A cursory search uncovered the pistols lying on the nightstand, in easy reach of the bed. The man picked them up, put them in the gunbelt, and slung the gunbelt over his shoulder like a gentlemen's jacket. It was an easy, jaunty look, but he felt sick to his stomach and not at all jaunty.

On the way downstairs and out the front door, he paused at the typewriter sitting on the desk and typed a few meaningful words, then walked out onto the porch where he half-expected to see a squad of lawmen waiting to gun him down as he left the house.

There was no one. A surge of grief and anger filled him up and burned away quickly, leaving only regret in its place, tempered by shame. Perhaps he only wanted there to be someone there to punish him for what he'd done.

He raked the pieces from the game board and stormed away.

_______

The sound of the assassin's gunfire startled him awake, but instead of his bed, Ed found himself underwater. A dark and subtle landscape of undulating blue, red, and green materialized from the nothing. The cold water threatened to take his breath away.

Ed pushed the slimy stones with heavy hands and rose against the water's surface, feeling it glass smooth and round over the top of his head. It seemed to happen in slow-motion. He couldn't get enough air into his burning chest, the water wouldn't stream out of his beard fast enough. It clung to his face like melting ice and blurred his eyes.

He gazed, bewildered, at the dead fingers of the evening forest through a curtain of crystal.

He was on Earth. How did he get to Earth?

Then the water was gone and he fell away from it, collapsing on his back at the stream's edge as it coursed over his numbing feet. He sat up and barked a gout of water from his lungs, panting in ragged gasps, the pain sawing at his throat with every breath.

In that clarity which is so common to the dying, he looked down and marveled with grim eyes at the little sores all over his naked shins, calves, and feet. The diabetes was eating his legs, but today, today was the last day he'd ever have to worry about it again.

Out of the chilling rush of the autumn water, the bullet-hole howled anew and Ed fell back again onto his elbows, growling.

(get to the house)

His head felt like it was wrapped in foam. As he had done so many times before, for so many years before, for so long to his benefit, Ed heeded the raspy words in his head.

He rolled onto his side and pushed himself up again, struggling to his feet. The world swam again, as if he were underwater once more, and dimmed, and he bent over and grasped his knees until he could regain his faculties.

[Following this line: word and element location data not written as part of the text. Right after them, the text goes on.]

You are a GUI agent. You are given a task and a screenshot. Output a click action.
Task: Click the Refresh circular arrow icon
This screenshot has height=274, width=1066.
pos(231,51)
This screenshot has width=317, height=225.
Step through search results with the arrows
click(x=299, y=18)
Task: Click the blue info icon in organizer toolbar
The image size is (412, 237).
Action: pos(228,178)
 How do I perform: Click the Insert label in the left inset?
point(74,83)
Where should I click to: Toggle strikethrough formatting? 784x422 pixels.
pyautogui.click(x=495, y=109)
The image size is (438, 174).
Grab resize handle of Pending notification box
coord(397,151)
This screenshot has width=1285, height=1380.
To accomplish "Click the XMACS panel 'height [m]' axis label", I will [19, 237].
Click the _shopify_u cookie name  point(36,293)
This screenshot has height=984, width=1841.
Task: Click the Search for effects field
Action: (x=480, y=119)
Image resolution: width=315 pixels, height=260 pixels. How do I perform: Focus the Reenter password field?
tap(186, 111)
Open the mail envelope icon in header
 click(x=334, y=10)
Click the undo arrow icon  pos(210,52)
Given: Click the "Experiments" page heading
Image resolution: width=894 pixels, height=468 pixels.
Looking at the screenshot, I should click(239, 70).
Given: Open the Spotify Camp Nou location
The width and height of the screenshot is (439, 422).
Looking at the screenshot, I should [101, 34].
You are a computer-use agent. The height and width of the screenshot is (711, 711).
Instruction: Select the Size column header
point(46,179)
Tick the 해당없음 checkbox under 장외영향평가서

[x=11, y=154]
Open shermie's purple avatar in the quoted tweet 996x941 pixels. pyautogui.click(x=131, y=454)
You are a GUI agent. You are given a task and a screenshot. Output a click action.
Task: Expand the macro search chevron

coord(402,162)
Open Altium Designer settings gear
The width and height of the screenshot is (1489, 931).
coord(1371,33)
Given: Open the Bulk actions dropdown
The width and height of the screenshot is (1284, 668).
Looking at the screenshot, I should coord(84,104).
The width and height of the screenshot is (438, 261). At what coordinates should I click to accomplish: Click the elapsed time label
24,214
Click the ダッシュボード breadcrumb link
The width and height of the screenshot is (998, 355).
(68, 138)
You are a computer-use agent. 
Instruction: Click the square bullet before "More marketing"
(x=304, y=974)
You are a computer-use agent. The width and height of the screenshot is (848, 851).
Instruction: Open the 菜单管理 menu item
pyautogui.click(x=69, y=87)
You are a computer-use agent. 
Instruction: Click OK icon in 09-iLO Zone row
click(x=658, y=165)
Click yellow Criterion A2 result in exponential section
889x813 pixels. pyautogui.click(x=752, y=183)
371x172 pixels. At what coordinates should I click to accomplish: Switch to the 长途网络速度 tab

He took one step, then another staggering lurch, then stood a bit straighter and continued onto the house.

It waited, lurking huge and fat in the forest, a rundown old white plantation house in the middle of ten thousand winter-stripped trees.

He made it to the back door, and leaned against the splintery rail at the bottom of the stoop to muster up another round of fortitude. He snatched the door open and ordered himself inside.

When he got into the kitchen, he heard someone tapping an impatient foot on the linoleum, but when he looked around in confusion he realized that what he was hearing was the sound of his blood dripping on the floor. The sight of it astounded him, made him reel again. He leaned on the island as he passed it, and started toward the living room.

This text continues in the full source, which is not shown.